If I had to pick one type of cuisine that I’d love to know more about making from scratch, it would be Indian. Ever since the first time I tried Indian food, I have been in love with the exotic flavor combinations. The dish I crave most is malai kofta, or vegetarian dumplings in a rich, creamy sauce.
But I also love a good curry dish. I’ve started using more Indian seasonings such as turmeric and garam masala, and since I had those on hand — along with cumin and coriander — I decided recently to try a Fine Cooking recipe for North Indian Chicken Curry.
It smelled so good, but the resulting dish seemed to be missing something to me. I wanted to salt it more when it was on my plate, which is unusual for me. But that told me that I had not hit the mark for which I had aimed. I know one problem is that I used chicken breasts instead of thighs. I had breasts on hand and didn’t want to go to the store. But I feel like maybe something was missing in the sauce, too.
I’m going to share the recipe here because some of you may like it – I dunno, maybe it was just me. But I also want to share it in the hopes that someone who knows how to make great curry will have a look at it and tell me what they think I could do differently to make it better next time. I’ll bet I’m not the only one who could use a few tips!
North Indian Chicken Curry
Serves 5 to 6
2 Tbsp. canola or peanut oil (I used peanut)
2 cups finely chopped onions (from 2 medium onions)
1 cup plain nonfat yogurt, at room temperature
1 tsp. cornstarch
1 Tbsp. minced fresh ginger
1 Tbsp. minced garlic
1 to 2 hot fresh green chiles (such as serranos), minced
4 lbs. bone-in chicken thighs, skin and excess fat removed
1 Tbsp. ground coriander
1 1/2 tsp. ground cumin
3/4 tsp. turmeric
3/4 tsp. cayenne
1 28-oz can whole peeled tomatoes, chopped, with juices
1/2 cup chopped fresh cilantro leaves (more for garnish)
1 1/2 tsp. garam masala
Heat oil in a Dutch oven or a deep, wide saucepan set over medium-high heat. Add onions and stir to coat them with the oil. Spread in an even layer and cook for 2 minutes. Stir well, rearrange in an even layer again, and cook for 2 minutes. The onions should have begun to brown around the edges. Reduce heat to medium and cook, stirring occasionally, until the onions are a rich brown, another 10 to 12 minutes. Lower the heat if necessary so the onions don’t burn.
Meanwhile, put the yogurt in a small bowl, stirring until it is creamy.
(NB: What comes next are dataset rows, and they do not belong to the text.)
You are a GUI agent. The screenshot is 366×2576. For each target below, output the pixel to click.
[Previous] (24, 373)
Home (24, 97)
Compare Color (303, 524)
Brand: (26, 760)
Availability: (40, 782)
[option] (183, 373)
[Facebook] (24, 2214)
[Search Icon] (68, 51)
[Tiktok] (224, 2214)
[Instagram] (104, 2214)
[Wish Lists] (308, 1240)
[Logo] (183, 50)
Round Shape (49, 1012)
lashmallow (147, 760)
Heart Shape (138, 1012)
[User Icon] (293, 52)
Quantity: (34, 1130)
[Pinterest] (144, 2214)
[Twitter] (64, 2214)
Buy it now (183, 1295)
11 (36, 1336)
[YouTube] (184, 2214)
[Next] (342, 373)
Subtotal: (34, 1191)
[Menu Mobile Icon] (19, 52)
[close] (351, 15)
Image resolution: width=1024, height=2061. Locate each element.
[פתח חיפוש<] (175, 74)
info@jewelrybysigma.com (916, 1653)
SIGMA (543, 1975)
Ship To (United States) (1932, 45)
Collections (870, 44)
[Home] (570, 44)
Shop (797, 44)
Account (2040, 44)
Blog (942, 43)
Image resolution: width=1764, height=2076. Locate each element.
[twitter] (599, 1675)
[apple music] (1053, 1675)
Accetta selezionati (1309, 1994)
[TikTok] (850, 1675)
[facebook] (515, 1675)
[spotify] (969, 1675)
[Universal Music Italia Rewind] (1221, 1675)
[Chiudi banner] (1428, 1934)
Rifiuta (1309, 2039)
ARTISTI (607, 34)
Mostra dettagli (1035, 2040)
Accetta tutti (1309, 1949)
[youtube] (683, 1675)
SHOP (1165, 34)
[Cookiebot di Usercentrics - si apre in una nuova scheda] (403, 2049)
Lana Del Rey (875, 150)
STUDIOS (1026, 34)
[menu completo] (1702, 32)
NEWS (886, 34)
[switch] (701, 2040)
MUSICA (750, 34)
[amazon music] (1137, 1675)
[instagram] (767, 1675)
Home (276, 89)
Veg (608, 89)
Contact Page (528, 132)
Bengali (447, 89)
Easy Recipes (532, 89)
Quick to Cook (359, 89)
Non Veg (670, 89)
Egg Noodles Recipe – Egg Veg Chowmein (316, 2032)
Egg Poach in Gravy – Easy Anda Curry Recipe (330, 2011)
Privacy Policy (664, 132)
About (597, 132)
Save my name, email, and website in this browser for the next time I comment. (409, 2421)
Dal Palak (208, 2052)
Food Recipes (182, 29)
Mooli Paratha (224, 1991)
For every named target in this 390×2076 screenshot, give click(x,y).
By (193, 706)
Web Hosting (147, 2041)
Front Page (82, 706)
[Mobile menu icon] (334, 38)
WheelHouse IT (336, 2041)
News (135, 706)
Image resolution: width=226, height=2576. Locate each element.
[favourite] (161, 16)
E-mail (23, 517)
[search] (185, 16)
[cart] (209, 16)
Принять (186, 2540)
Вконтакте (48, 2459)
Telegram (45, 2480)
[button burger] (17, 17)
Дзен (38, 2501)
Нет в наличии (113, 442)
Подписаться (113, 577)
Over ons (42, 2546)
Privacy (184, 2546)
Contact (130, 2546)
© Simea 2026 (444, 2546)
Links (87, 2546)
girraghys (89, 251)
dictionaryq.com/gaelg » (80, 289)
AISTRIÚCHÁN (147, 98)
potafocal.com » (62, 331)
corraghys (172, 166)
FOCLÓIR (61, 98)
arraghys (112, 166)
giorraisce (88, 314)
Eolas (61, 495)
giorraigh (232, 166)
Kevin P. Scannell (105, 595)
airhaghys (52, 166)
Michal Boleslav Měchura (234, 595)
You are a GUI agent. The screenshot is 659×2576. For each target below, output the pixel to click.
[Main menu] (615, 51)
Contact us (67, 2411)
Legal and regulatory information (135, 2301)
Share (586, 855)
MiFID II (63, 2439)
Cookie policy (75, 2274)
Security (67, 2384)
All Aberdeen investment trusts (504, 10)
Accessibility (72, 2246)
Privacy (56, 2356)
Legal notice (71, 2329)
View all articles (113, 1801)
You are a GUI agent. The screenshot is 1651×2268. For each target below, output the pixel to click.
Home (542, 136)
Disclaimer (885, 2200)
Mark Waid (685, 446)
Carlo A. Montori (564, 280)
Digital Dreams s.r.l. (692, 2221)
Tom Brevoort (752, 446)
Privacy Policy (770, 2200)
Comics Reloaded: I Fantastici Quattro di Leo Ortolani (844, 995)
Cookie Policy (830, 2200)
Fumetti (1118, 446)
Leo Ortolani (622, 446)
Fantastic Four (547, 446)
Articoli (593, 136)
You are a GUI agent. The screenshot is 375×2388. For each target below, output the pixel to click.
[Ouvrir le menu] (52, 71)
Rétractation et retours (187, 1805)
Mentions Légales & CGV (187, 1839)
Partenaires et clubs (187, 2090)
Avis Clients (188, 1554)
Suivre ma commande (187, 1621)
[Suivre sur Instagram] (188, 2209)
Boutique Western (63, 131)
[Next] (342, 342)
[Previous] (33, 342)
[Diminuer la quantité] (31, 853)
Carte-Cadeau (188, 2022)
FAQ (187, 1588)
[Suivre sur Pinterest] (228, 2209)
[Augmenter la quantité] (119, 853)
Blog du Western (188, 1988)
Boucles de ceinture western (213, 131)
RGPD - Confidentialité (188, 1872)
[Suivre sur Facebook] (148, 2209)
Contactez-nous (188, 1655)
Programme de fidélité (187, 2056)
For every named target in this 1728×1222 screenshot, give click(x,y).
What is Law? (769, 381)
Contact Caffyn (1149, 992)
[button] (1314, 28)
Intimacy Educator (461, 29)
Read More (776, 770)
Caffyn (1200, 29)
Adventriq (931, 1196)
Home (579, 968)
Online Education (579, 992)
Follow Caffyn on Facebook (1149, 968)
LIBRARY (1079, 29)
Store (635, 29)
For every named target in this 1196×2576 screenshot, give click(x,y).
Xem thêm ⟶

Stir in cornstarch well.
Add ginger, garlic and chiles to the onions. Cook over medium heat, stirring frequently, for 2 minutes so they meld with the onions. Add all the chicken thighs and cook, stirring occasionally, until they lose their raw color and begin to brown, 5 to 6 minutes. Lower the heat to medium-low and add coriander, cumin, turmeric and cayenne. Cook for 2 minutes, stirring frequently and scraping the bottom of the pan.
Add tomatoes and their liquid, the yogurt, the chopped cilantro and 2 tsp. salt. Stir well, cover with a tight-fitting lid and bring to a boil. Lower heat and simmer until chicken is cooked through, 20 to 25 minutes. Remove from heat and taste for salt.
To serve, sprinkle the garam masala over the dish and garnish with cilantro.